L'exposition dépend alors de la manière dont chaque référence arrive jusqu'à l'établissement. Le produit concerné, son origine, son fournisseur, son calendrier de livraison, la possibilité de le substituer et les conditions commerciales déterminent la traduction concrète d'une tension agricole. Une mauvaise récolte nationale ne signifie pas qu'une référence disparaît de toutes les mercuriales, pas plus qu'une hausse d'un indice alimentaire ne devient immédiatement le nouveau prix d'achat d'un restaurant.
Le calendrier constitue ici un signal particulièrement utile. Les vendanges de crémant ont commencé dès le 8 août en Bourgogne et certains élevages utilisent déjà des stocks de fourrage destinés à l'hiver. Ces décalages montrent que la perturbation peut précéder la facture : elle se lit d'abord dans ce que le fournisseur peut livrer, à quelle date et sous quelles caractéristiques.

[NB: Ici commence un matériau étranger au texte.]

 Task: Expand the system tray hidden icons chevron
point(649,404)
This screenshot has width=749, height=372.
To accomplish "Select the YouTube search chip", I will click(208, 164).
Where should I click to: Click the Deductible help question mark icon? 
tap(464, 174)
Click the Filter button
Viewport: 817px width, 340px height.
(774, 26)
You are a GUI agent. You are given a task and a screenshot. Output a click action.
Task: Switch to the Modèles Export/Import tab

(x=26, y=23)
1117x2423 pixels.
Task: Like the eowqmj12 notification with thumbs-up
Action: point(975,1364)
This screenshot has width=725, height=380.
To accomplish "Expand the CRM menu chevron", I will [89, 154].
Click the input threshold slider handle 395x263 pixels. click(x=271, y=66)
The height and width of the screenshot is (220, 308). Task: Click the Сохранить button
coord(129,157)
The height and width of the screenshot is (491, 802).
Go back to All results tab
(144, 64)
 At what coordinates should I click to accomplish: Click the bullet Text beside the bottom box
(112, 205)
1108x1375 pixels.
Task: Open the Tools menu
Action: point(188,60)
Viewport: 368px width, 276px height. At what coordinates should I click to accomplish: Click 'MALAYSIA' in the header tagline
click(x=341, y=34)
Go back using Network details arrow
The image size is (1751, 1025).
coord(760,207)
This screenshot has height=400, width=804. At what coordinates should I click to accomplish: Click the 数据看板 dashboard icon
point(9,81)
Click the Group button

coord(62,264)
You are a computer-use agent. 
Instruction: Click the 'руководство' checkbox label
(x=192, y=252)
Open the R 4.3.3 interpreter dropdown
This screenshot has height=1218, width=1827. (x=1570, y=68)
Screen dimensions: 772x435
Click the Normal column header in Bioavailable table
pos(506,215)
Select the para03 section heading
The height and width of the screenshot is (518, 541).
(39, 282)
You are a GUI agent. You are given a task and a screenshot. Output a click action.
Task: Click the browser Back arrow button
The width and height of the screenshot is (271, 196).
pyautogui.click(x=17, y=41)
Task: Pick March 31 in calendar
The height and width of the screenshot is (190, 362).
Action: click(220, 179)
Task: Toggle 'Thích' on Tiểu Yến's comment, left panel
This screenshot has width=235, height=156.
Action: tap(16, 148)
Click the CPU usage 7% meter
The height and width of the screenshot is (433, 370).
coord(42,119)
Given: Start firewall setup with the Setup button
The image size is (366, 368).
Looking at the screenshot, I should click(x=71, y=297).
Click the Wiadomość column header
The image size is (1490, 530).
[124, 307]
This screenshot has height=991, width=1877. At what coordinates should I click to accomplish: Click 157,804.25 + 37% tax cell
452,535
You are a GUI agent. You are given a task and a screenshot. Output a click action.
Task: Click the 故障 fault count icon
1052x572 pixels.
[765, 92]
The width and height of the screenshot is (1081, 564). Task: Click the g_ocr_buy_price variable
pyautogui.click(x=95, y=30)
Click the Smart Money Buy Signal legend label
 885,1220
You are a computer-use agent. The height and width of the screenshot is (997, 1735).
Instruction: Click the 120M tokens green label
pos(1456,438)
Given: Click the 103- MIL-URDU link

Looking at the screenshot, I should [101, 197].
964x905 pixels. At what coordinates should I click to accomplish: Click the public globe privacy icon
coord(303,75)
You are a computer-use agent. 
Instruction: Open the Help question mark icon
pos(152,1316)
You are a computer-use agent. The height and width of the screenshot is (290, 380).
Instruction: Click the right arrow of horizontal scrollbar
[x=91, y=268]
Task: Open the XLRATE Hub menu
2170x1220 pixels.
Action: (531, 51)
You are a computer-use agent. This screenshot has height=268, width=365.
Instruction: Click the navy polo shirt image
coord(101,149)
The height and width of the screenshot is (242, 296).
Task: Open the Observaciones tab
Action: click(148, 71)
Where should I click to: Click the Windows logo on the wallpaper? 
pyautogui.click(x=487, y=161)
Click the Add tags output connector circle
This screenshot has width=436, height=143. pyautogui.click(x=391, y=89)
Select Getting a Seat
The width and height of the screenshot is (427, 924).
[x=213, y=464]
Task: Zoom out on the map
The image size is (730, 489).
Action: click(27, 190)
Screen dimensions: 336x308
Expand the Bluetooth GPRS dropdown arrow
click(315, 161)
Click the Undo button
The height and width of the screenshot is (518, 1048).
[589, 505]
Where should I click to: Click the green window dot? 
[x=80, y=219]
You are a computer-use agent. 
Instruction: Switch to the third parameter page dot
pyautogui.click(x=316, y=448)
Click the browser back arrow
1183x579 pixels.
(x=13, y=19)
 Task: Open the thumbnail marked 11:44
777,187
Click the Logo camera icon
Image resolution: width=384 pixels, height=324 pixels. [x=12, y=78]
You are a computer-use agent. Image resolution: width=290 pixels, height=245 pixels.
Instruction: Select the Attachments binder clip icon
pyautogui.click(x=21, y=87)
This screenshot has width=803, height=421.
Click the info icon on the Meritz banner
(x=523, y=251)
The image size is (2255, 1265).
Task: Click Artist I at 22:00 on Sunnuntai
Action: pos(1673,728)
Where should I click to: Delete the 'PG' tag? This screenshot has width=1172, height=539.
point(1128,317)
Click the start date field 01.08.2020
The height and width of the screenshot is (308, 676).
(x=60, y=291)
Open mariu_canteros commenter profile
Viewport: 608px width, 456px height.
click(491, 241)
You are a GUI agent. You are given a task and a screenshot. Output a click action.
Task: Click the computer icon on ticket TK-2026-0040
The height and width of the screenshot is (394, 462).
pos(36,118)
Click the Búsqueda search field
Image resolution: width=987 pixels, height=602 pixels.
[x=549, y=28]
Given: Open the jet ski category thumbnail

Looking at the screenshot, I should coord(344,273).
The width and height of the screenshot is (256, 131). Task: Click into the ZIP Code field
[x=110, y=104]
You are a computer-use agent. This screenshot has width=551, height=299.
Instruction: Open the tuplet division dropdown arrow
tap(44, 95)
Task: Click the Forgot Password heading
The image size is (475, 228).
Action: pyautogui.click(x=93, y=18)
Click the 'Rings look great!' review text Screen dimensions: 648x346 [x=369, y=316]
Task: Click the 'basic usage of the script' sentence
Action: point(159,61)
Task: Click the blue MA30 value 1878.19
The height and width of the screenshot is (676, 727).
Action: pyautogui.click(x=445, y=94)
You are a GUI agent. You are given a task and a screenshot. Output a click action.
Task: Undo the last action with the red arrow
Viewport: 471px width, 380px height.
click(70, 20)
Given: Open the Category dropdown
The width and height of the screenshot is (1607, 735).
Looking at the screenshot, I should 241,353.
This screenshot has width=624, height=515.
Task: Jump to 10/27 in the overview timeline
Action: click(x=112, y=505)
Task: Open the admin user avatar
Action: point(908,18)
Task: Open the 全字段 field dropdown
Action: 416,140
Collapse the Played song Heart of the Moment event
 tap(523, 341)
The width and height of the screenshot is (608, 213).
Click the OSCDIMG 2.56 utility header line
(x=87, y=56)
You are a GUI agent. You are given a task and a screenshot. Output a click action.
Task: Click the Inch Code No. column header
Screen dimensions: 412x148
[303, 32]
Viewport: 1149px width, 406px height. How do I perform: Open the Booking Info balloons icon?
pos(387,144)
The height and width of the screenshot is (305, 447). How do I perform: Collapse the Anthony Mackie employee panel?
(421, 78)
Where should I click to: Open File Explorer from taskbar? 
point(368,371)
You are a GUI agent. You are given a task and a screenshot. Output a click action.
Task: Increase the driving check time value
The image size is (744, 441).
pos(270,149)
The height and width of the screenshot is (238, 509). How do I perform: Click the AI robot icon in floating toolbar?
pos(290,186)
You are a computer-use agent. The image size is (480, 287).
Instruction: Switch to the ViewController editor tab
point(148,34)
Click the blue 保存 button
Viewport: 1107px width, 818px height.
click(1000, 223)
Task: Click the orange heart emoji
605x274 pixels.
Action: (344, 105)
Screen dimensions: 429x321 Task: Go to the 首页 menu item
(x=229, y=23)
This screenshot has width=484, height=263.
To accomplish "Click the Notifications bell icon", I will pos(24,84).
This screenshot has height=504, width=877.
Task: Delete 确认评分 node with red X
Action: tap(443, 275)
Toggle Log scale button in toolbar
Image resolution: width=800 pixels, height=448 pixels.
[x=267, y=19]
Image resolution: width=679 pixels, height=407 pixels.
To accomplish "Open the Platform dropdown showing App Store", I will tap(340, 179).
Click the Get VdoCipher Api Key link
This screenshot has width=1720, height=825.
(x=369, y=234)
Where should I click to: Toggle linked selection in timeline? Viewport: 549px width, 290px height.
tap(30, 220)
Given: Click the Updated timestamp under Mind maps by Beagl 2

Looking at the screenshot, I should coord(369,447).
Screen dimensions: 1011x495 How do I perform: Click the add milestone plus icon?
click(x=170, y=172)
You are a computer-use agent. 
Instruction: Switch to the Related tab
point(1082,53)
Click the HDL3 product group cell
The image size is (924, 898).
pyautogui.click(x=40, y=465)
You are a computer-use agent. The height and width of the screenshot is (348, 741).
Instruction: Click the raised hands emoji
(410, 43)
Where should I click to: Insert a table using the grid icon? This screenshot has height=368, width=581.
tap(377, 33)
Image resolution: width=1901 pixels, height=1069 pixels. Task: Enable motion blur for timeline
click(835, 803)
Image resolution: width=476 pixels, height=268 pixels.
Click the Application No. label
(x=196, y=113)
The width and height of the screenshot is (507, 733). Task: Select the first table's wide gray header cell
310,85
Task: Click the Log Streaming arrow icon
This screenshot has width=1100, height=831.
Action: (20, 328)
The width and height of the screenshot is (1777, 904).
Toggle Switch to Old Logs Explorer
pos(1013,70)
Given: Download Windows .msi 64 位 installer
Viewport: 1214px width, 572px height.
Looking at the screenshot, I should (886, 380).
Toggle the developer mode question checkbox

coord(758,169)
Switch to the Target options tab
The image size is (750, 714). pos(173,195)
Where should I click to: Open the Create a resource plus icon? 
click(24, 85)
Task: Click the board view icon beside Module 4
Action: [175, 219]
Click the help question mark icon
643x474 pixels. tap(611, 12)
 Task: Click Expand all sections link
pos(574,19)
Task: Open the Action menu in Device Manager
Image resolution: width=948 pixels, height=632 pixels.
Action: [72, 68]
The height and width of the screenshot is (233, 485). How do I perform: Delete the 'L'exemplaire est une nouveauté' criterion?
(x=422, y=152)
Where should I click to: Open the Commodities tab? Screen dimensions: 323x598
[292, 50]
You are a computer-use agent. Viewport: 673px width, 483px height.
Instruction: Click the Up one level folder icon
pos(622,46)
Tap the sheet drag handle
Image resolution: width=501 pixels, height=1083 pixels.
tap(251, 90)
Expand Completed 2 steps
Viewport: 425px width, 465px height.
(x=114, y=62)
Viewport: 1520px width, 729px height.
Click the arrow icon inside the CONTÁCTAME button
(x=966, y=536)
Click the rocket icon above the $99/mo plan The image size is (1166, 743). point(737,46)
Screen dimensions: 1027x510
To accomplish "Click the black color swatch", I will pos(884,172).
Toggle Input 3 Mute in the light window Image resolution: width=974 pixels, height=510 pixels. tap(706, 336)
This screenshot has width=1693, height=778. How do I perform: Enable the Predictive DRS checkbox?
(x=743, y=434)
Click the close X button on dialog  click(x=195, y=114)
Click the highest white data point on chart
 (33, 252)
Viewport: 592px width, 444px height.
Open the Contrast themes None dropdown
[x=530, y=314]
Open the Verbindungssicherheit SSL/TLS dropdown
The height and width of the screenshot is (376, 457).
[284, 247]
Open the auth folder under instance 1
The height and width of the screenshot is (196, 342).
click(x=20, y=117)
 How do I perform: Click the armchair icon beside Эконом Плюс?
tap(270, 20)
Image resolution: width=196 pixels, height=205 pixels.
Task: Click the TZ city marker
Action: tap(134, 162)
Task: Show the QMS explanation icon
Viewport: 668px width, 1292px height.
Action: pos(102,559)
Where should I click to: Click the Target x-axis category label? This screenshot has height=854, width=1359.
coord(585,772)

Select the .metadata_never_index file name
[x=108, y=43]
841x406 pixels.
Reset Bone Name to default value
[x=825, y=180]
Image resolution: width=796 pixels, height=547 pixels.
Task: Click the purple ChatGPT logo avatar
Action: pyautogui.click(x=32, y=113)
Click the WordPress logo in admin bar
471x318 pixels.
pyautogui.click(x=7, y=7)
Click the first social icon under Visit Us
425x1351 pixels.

La pression sur les prix existe néanmoins sur certains segments. Les légumes ont enregistré une hausse de 10 % sur un an selon une donnée publiée le 9 août, tandis que les prix alimentaires mondiaux ont atteint en juillet leur plus haut niveau depuis trois ans. Pour un établissement, ces indicateurs servent surtout de repères en amont. La mesure la plus proche de son activité reste l'évolution réelle de ses références : disponibilité, origine, rendement matière et prix effectivement facturé.
À retenirUne récolte perturbée ne se traduit pas seulement par un prix qui monte. Le premier changement peut être une livraison avancée, un calibre différent, une origine qui change ou une période de disponibilité raccourcie. C'est cet écart entre le calendrier attendu et l'offre réellement proposée qui révèle d'abord l'exposition de l'établissement.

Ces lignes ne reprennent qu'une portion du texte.